Questions to ask your doctor

  • What was the size and weight of my tumor, and was it confined to the adrenal gland?
  • Which Lin-Weiss-Bisceglia major and minor criteria were present in my tumor?
  • Was the tumor completely removed, and were the margins clear?
  • Was the capsule of the tumor intact during surgery?
  • Is my tumor low-grade or high-grade, and what was the mitotic count?
  • Was a Helsinki score or reticulin algorithm result reported, and what does it mean in my case?
  • What was the Ki-67 proliferation index, and how does it affect my follow-up plan?
  • Was vascular (venous) invasion or lymphatic invasion present?
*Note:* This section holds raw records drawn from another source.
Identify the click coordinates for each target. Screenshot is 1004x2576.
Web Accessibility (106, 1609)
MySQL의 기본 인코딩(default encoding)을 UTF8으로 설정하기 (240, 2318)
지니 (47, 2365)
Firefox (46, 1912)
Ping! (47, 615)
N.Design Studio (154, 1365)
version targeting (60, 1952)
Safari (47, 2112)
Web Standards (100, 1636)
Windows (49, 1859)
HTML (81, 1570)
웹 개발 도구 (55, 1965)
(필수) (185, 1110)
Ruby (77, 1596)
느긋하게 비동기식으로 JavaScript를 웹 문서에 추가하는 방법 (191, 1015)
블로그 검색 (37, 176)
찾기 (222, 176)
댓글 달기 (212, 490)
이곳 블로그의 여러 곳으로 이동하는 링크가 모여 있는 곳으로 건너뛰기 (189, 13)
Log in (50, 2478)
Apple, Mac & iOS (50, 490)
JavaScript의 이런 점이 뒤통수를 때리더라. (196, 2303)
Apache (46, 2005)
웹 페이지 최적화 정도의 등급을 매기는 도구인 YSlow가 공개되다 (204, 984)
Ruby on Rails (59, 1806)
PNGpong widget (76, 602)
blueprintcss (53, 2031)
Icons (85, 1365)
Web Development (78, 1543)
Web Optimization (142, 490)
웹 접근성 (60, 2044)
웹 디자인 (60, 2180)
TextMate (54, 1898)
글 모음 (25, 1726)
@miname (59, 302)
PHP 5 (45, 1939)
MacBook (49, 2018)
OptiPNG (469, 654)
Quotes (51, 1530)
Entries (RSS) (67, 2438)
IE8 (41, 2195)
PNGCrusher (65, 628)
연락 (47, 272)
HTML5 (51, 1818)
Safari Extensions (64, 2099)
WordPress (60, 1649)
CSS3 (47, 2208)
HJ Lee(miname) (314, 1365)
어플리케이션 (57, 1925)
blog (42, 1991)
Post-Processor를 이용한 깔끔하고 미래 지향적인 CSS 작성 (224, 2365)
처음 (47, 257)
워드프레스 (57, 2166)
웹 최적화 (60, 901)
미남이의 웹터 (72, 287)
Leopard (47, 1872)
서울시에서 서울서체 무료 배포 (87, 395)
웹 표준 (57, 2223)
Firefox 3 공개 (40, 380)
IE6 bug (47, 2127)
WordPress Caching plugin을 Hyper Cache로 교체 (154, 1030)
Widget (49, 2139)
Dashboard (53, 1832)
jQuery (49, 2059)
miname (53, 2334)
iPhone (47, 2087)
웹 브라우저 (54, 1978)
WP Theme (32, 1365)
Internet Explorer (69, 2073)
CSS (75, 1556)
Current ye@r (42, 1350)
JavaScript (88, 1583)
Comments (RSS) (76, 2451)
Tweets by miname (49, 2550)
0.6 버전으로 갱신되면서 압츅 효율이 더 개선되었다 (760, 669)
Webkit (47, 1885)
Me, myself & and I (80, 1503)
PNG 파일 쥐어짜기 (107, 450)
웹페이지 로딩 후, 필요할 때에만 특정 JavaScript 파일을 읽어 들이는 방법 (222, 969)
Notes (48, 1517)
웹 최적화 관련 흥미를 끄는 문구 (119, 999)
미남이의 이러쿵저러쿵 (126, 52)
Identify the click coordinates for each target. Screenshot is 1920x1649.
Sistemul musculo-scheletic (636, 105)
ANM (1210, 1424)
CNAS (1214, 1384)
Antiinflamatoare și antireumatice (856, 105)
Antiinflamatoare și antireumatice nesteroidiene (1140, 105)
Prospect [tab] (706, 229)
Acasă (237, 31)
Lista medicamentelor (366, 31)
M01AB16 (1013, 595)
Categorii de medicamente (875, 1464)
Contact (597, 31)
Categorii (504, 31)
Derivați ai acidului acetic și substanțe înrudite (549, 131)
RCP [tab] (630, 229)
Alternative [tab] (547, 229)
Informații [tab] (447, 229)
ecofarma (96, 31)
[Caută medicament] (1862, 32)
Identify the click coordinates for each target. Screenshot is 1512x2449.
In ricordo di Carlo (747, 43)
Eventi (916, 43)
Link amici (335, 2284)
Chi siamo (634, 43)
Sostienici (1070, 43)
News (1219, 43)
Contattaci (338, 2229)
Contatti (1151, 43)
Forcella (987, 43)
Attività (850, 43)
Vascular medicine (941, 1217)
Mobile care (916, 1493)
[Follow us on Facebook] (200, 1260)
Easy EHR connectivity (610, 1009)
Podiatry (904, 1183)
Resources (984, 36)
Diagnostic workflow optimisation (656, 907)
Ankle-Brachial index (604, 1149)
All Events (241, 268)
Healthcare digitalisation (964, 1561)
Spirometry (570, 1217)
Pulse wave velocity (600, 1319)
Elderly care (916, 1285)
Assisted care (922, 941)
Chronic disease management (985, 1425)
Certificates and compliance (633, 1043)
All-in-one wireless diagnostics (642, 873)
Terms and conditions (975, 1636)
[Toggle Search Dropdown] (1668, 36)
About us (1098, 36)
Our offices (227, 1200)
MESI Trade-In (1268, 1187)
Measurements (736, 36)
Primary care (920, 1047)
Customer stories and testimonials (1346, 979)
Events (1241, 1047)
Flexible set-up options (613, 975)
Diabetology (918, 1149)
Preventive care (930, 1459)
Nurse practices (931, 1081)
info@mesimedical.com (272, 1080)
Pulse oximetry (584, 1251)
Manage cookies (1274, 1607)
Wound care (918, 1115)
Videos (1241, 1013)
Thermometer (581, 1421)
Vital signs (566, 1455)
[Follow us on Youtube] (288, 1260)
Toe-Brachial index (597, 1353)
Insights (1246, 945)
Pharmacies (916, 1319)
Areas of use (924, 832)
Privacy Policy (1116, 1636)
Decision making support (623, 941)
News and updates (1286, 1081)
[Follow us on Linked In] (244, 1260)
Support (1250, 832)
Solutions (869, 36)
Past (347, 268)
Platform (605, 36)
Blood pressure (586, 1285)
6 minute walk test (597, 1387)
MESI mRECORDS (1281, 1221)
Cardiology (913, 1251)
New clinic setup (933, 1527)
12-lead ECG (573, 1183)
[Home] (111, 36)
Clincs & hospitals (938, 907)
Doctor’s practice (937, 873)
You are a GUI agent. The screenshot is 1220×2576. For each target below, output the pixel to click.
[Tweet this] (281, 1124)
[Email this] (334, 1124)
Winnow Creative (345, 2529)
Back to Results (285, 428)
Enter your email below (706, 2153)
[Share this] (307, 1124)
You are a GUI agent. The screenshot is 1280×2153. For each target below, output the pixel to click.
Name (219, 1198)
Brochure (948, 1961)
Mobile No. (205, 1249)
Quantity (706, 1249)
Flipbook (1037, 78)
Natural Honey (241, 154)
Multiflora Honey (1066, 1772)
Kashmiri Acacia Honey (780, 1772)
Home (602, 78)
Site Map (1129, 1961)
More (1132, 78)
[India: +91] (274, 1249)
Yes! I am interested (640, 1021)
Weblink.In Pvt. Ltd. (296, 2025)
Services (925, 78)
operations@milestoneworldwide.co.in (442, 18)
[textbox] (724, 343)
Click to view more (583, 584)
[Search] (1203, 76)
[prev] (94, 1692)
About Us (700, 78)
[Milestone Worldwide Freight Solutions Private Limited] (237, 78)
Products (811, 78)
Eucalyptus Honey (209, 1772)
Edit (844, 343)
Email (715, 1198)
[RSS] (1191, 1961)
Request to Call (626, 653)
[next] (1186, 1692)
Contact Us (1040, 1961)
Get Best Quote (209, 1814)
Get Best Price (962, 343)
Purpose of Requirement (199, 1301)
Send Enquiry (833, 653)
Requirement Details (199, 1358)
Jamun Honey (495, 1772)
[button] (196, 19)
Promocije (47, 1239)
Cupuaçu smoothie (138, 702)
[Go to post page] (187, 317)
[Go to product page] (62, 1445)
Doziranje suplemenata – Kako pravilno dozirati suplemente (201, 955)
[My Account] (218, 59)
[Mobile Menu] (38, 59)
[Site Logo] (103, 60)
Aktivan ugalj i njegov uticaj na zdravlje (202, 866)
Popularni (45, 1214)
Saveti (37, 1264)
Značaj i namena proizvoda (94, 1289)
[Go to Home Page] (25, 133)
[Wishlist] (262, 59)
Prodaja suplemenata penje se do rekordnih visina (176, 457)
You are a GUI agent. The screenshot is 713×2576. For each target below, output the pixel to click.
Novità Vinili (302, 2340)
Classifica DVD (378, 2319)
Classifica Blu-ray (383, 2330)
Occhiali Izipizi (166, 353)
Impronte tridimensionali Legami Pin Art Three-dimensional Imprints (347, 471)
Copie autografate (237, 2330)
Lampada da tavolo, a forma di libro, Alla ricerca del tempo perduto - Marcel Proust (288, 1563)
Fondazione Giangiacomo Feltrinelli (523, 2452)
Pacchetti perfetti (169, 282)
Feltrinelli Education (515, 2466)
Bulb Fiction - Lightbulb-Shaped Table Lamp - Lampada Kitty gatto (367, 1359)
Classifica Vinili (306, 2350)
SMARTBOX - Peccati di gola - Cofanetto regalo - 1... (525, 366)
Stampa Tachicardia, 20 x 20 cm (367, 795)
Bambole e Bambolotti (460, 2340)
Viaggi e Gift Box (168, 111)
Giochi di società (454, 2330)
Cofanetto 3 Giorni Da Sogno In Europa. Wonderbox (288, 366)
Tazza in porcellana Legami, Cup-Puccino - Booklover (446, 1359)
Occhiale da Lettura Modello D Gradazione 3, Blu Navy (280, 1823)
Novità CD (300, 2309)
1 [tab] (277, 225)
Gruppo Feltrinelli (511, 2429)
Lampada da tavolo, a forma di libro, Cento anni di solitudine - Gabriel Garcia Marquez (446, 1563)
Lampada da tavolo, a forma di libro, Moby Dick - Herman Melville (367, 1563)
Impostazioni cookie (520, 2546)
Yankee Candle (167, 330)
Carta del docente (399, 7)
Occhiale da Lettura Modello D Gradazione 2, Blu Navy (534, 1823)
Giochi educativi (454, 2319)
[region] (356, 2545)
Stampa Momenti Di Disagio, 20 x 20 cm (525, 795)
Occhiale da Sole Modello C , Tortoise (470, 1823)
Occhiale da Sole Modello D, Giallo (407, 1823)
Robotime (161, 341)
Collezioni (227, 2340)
  • How many lymph nodes were examined, and were any involved by tumor?
  • What is my pathologic stage (pT, pN, and pM)?
  • Did my tumor produce hormones, and will I need temporary hormone replacement after surgery?
  • Should I be referred for genetic counseling and testing for Li-Fraumeni syndrome or another inherited cause?
  • Is adjuvant mitotane being considered based on my pathology findings?
  • How often will I need follow-up imaging and hormone testing, and for how long?
  • Would referral to a center experienced in adrenal cortical carcinoma help guide my care?